EXERCISE PROMPT: Each record must appear in your answer exactly as it does below.
▬▬▬
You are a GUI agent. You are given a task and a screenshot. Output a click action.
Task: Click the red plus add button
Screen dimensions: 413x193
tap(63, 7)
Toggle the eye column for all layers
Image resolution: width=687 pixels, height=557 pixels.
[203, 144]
▬▬▬
SOLUTION TO THIS TASK:
You are a GUI agent. You are given a task and a screenshot. Output a click action.
Task: Click the red plus add button
Screen dimensions: 413x193
tap(63, 7)
Toggle the eye column for all layers
Image resolution: width=687 pixels, height=557 pixels.
[203, 144]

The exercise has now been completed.